Молодой парень, отрок, светлоглазый, с русыми растрепанными волосами, закатав порты, осторожно попробовал воду босой ногою. Передернул плечами - холодно! А солнце, весеннее ласковое солнышко, так припекало уже, так жарило, что отрок, сбросив в кусты кафтанец, истекал потом под тяжелой зимней рубахой. Руки его, и ноги, и даже кончик носа были измазаны глиной, отрок сердито морщился - нет, скорей его можно было б назвать не отроком, а молодым парнем - над верхней губой пробивались уже светлые, хорошо заметные усики, чуть тонковатые губы сжаты твердо, по-взрослому. И взгляд такой же, не отроческий вовсе - тяжелый, приглядистый… Ан нет! Оглянулся парень на солнце, сверкнул озорной улыбкой, и глаза блеснули уже по-другому, весело, задорно, по-детски. Приложив руку к глазам, взглянул на небо - синее и высокое, залихватски свистнул, выдохнул и, мигом скинув одежку, нырнул с разбегу. Поплыл - быстро, разогреваясь, - потом, отдыхая, перевернулся на спину, подставил грудь солнцу. Замерз, снова перевернулся и поплыл обратно, выбрался на берег, запрыгал на левой ноге, выбивая попавшую в ухо воду. Потянулся к одежке… Глянь - а ее-то и нету! Но ведь сюда ж бросал, вот под эту ракиту. Или - не сюда? Смешно сморщив нос, парень обвел взглядом кусты. Ласковое солнце быстро сушило кожу, по ногам, из травы, поползли какие-то букашки, блестящий жук уселся вдруг на плечо, парень согнал его, небрежно махнув рукой, задумчиво посмотрел вокруг, почесав на левой стороне груди тусклое-синее изображение волка. Потом вдруг нагнулся к кусту… к одному, второму, третьему…

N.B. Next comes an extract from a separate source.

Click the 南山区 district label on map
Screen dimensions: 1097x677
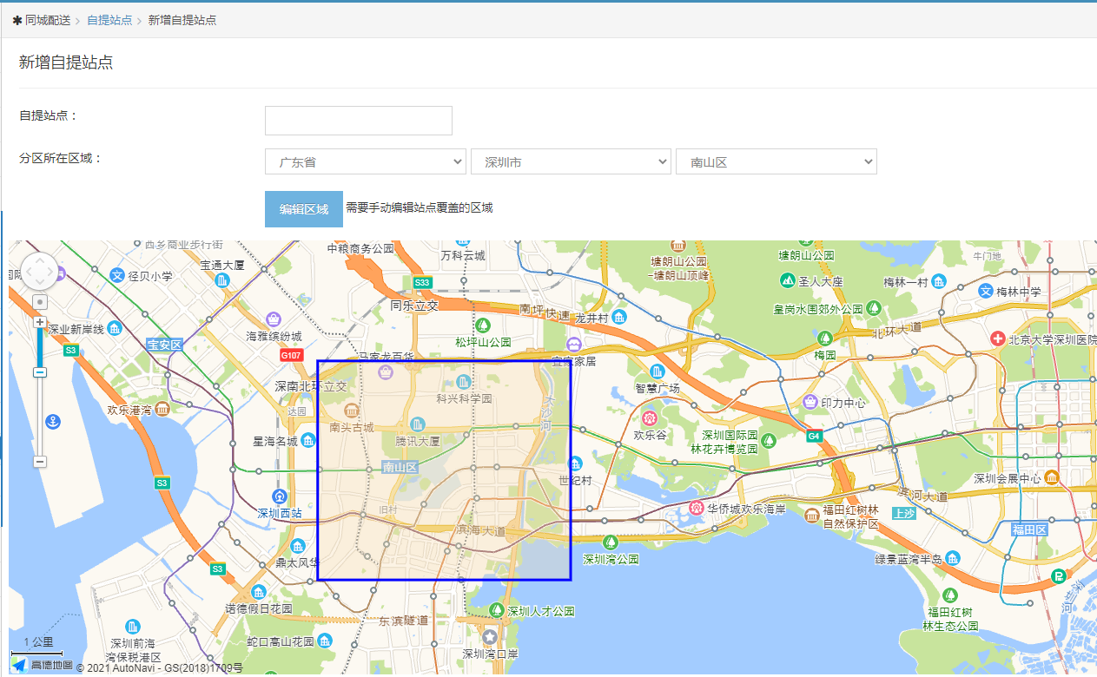pos(400,468)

- Чай, потерял что, Вятша? - раздался из-за кустов насмешливый девичий голос. Вятша улыбнулся, раздвинул ветки:
- Не меня ль ждешь, дева?
Дева - высокая, пышногрудая, с толстой - в руку - косой, улыбнулась, притянув парня к себе.
- Вон твоя одежонка, сохнет, - целуя в губы, указала на дальнюю вербу. - Что ж на мокрое-то положил?
- Ничего, высохнет, - оторвался от девы Вятша. - И свою б посушила, чай, тож не суха. - Он потрогал мокрый подол, задышал тяжело, чувствуя ласковую теплоту девичьей кожи.
- Лугом шла, вот, вымокла… - смущенно проговорила девушка. - Инда и правда - посушить?
Хитро сощурившись, она отпрянула от парубка, медленно снимая одежду… широкую льняную юбку, рубаху… Не скрывая восхищения, Вятша любовался молодым крепким телом. Даже почувствовал вдруг, что краснеет.
- Что зарделся? - Девчонка положила ему на плечи руки. - Иль не видал?
Не дожидаясь ответа, она с жаром впилась парню в губы и повалила в траву…
Высоко над ними синело весеннее небо, пели за ракитами жаворонки, желтые пушистые одуванчики щекотали кожу.
- Лобзя… - шептал Вятша. - Лобзя… Любимая… - Выдохнув, он наконец откинулся на траву, погладил девушку по ладному, трепещущему еще животу, спросил: - Замуж пойдешь за меня?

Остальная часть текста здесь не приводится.